The effects of the rotation of helices about their axis show that there are rotational steps for which the lipid-corrected compatibility score is significantly higher than that at the origin (zero rotation) (Figs 2A,B). A higher value for a rotated helix compared to that calculated for the Baldwin template at zero rotation is an indication that an alternate position for the helix is available which positions the side chains in a more compatible environment within the bilayer. This is most evident for helix VII, where it appears that for most GPCRs a rotation of 240–300° relative to the Baldwin template position is the preferred orientation. Alternatively, this may not be the consequence of misorientation of helix VII in the Baldwin template, but rather from nonidealities similar to those seen in the crystal structure of bovine rhodopsin [5, 6]. Nevertheless, the REPIMPS approach suggests deficiencies in the Baldwin template purely using a molecular modelling approach based on placing IMPs in the correct (lipid) environment.
Most of the commonly used methods to evaluate the difference between a model and a reference structure are based on calculating RMSD values. However, the structural changes that we have applied to the models of GPCRs, namely the rotation of the helices, require the analysis of structural differences which are not dependent on the geometrical changes of the structure. For this reason, we used the CAD method  which measures a normalised sum of absolute differences of residue-residue contact surface areas calculated for a reference structure and a model.
The average of the CAD values were used to compare a pair of models, which differed by the rotation of a single helix by 30° about the helix axis. The CAD values for each helix for 493 models were plotted against the total rotation from the starting model as shown in Figure 2C. As is clear from the figure, rotation of the helices about the helix axis did not produce major fluctuations in the values. The maximum CAD value was ~7, seen for rotation of helix III. This is in the range observed for the differences between different models of a protein derived from structures solved using NMR techniques . Because the relevance of the absolute values of the CAD method is difficult to determine, we were most interested relative changes. The calculations suggested there were no rotations that produced unrealistic changes.
For a more reasonable assessment of the differences between the models as the result of rotation of the helices, the CAD values were calculated for just that part of the model in which changes were made.
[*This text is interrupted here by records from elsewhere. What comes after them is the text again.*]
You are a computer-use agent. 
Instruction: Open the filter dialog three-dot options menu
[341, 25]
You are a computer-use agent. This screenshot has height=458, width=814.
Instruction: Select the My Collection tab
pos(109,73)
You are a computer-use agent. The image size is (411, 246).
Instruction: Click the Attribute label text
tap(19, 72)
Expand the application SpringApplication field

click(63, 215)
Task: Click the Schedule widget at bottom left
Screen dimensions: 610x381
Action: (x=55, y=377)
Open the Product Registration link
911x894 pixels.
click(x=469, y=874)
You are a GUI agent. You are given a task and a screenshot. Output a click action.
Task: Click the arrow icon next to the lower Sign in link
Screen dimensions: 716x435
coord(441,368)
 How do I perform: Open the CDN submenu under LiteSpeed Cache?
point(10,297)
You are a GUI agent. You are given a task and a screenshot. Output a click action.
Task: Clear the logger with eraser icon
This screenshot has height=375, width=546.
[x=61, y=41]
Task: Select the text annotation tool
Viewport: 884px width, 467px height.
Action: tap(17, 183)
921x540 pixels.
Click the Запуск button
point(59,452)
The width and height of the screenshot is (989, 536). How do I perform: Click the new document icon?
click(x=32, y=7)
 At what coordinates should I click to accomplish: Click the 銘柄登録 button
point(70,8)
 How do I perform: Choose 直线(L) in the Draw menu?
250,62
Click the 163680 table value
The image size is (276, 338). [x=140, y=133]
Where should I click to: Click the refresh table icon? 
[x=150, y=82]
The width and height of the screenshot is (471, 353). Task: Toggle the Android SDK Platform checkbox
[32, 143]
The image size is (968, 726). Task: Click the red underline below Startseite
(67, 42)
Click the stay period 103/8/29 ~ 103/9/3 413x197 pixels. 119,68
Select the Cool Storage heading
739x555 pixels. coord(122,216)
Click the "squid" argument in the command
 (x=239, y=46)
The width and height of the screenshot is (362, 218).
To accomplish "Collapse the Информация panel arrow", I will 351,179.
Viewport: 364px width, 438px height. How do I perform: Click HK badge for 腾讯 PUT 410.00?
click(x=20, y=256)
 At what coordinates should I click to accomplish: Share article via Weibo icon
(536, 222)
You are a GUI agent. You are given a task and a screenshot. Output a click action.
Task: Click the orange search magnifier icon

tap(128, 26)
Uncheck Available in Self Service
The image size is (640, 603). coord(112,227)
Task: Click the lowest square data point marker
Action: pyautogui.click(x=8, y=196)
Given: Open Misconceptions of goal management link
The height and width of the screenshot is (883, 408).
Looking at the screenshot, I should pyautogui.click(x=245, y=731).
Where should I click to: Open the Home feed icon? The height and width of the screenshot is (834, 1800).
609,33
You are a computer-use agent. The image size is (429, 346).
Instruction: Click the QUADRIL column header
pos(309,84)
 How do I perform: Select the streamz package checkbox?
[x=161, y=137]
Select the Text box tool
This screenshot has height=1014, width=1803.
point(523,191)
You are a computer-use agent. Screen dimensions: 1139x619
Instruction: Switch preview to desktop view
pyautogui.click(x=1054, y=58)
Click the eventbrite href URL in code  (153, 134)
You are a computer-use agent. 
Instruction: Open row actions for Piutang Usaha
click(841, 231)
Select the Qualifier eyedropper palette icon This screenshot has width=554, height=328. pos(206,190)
In the case of bovine rhodopsin, the model was truncated to contain just the helix being rotated as well as those helices which are in contact with the rotated helix. In this way the average CAD value for helix I increased from 6.1 ± 0.3 to 9.4 ± 0.7. In a similar way, the CAD value as a result of rotation of helix III increased from 6.9 ± 0.3 to 9.5 ± 0.3. These higher CAD values are also in the range that one can expect for the differences between the models of a protein built based on the data from NMR spectroscopy. Overall, the process of rotating helices in GPCRs does not greatly affect CAD values. This provides justification for rotating helices and using REPIMPS to assess the quality of models and the appropriate orientation of helices.
Modelling of bovine rhodopsin and hGalR1 based on the Baldwin template using REPIMPS and different alignments of transmembrane segments
We generated 78,125 models for both bovine rhodopsin and hGalR1 built using 5 different threads of sequences originating from each of the transmembrane regions. The models were then scored using the REPIMPS algorithm.
Figure 3A shows the distribution of the lipid-corrected compatibility scores for the generated models of hGalR1. A total of 1934 models with the score greater than the mean lipid-corrected compatibility score plus two standard deviations (>100.13) were subjected to more structure refinement by searching energetically more favourable rotamers for the side chains. The model representing the alignment derived using the Baldwin template was also included in the structure refinement step despite its low lipid-corrected compatibility score of 85.5. The sequences of the helices with the highest lipid-corrected compatibility score obtained by REPIMPS are shown in Table 4 (set A) along with the sequences for hGalR1 derived from the Baldwin template (set B). The two sets are identical for helices II, III and VI. Helix VII shows a one residue shift, while Helices I, IV and V are different by a two residue shift.
The validity of the models could be further tested by experimental means such as site-directed mutagenesis. There is evidence that Helix III [5, 6], residues at the top of Helices IV and VII  and residues His264 and His267 in Helix VI [10, 28] are important for galanin binding. Both the model generated directly from the Baldwin template and the 'refined' model generating using REPIMPS have the His residues positioned inside the helix bundle.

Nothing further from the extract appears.